Required work:
Nothing should be left out: write out the whole listing exactly.

Study material:
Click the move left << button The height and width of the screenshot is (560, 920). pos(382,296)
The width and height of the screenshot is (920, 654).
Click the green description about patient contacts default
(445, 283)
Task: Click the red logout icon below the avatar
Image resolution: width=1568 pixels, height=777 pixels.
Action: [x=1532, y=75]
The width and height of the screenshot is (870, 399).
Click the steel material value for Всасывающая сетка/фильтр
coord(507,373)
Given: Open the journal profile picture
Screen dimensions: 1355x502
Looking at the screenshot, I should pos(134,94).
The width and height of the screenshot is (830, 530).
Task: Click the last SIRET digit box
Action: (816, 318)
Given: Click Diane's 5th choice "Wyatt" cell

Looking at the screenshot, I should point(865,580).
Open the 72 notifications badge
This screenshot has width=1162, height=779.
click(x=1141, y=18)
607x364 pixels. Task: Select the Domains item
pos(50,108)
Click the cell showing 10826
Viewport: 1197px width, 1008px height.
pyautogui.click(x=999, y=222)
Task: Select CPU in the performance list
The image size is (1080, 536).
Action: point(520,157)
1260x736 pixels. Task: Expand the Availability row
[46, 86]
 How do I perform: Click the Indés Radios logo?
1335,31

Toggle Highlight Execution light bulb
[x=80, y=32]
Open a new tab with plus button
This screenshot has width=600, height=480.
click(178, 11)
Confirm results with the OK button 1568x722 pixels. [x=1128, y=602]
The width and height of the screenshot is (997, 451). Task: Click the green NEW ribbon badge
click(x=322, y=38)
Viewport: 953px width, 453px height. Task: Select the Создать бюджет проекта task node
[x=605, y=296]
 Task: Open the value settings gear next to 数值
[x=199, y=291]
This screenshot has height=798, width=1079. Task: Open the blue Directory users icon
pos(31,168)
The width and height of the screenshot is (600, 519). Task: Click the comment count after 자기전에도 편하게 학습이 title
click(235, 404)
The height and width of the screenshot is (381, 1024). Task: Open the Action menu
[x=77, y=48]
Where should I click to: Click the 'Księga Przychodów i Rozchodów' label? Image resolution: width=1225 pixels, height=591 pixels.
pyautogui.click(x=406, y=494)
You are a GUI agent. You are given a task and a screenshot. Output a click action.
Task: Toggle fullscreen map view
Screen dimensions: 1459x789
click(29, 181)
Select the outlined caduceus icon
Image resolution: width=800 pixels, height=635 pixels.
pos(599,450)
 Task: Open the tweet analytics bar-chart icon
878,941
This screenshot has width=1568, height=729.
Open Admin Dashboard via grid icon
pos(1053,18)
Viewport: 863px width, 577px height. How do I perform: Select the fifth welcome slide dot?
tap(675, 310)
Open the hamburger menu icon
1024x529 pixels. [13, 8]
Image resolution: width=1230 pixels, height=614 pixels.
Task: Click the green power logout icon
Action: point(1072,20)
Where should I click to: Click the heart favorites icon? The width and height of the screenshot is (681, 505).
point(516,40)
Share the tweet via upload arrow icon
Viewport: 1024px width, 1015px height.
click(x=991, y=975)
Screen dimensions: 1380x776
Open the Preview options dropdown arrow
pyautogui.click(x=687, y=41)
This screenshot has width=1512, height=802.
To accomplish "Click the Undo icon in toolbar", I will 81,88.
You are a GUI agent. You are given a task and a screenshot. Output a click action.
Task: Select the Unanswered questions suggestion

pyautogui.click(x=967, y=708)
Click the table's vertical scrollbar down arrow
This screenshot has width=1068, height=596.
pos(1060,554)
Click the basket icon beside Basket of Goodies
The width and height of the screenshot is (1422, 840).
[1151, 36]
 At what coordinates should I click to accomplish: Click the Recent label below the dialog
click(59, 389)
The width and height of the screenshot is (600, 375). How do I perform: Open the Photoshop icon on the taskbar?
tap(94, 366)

Solved exercise:
Click the move left << button The height and width of the screenshot is (560, 920). pos(382,296)
The width and height of the screenshot is (920, 654).
Click the green description about patient contacts default
(445, 283)
Task: Click the red logout icon below the avatar
Image resolution: width=1568 pixels, height=777 pixels.
Action: [x=1532, y=75]
The width and height of the screenshot is (870, 399).
Click the steel material value for Всасывающая сетка/фильтр
coord(507,373)
Given: Open the journal profile picture
Screen dimensions: 1355x502
Looking at the screenshot, I should pos(134,94).
The width and height of the screenshot is (830, 530).
Task: Click the last SIRET digit box
Action: (816, 318)
Given: Click Diane's 5th choice "Wyatt" cell

Looking at the screenshot, I should point(865,580).
Open the 72 notifications badge
This screenshot has width=1162, height=779.
click(x=1141, y=18)
607x364 pixels. Task: Select the Domains item
pos(50,108)
Click the cell showing 10826
Viewport: 1197px width, 1008px height.
pyautogui.click(x=999, y=222)
Task: Select CPU in the performance list
The image size is (1080, 536).
Action: point(520,157)
1260x736 pixels. Task: Expand the Availability row
[46, 86]
 How do I perform: Click the Indés Radios logo?
1335,31

Toggle Highlight Execution light bulb
[x=80, y=32]
Open a new tab with plus button
This screenshot has width=600, height=480.
click(178, 11)
Confirm results with the OK button 1568x722 pixels. [x=1128, y=602]
The width and height of the screenshot is (997, 451). Task: Click the green NEW ribbon badge
click(x=322, y=38)
Viewport: 953px width, 453px height. Task: Select the Создать бюджет проекта task node
[x=605, y=296]
 Task: Open the value settings gear next to 数值
[x=199, y=291]
This screenshot has height=798, width=1079. Task: Open the blue Directory users icon
pos(31,168)
The width and height of the screenshot is (600, 519). Task: Click the comment count after 자기전에도 편하게 학습이 title
click(235, 404)
The height and width of the screenshot is (381, 1024). Task: Open the Action menu
[x=77, y=48]
Where should I click to: Click the 'Księga Przychodów i Rozchodów' label? Image resolution: width=1225 pixels, height=591 pixels.
pyautogui.click(x=406, y=494)
You are a GUI agent. You are given a task and a screenshot. Output a click action.
Task: Toggle fullscreen map view
Screen dimensions: 1459x789
click(29, 181)
Select the outlined caduceus icon
Image resolution: width=800 pixels, height=635 pixels.
pos(599,450)
 Task: Open the tweet analytics bar-chart icon
878,941
This screenshot has width=1568, height=729.
Open Admin Dashboard via grid icon
pos(1053,18)
Viewport: 863px width, 577px height. How do I perform: Select the fifth welcome slide dot?
tap(675, 310)
Open the hamburger menu icon
1024x529 pixels. [13, 8]
Image resolution: width=1230 pixels, height=614 pixels.
Task: Click the green power logout icon
Action: point(1072,20)
Where should I click to: Click the heart favorites icon? The width and height of the screenshot is (681, 505).
point(516,40)
Share the tweet via upload arrow icon
Viewport: 1024px width, 1015px height.
click(x=991, y=975)
Screen dimensions: 1380x776
Open the Preview options dropdown arrow
pyautogui.click(x=687, y=41)
This screenshot has width=1512, height=802.
To accomplish "Click the Undo icon in toolbar", I will 81,88.
You are a GUI agent. You are given a task and a screenshot. Output a click action.
Task: Select the Unanswered questions suggestion

pyautogui.click(x=967, y=708)
Click the table's vertical scrollbar down arrow
This screenshot has width=1068, height=596.
pos(1060,554)
Click the basket icon beside Basket of Goodies
The width and height of the screenshot is (1422, 840).
[1151, 36]
 At what coordinates should I click to accomplish: Click the Recent label below the dialog
click(59, 389)
The width and height of the screenshot is (600, 375). How do I perform: Open the Photoshop icon on the taskbar?
tap(94, 366)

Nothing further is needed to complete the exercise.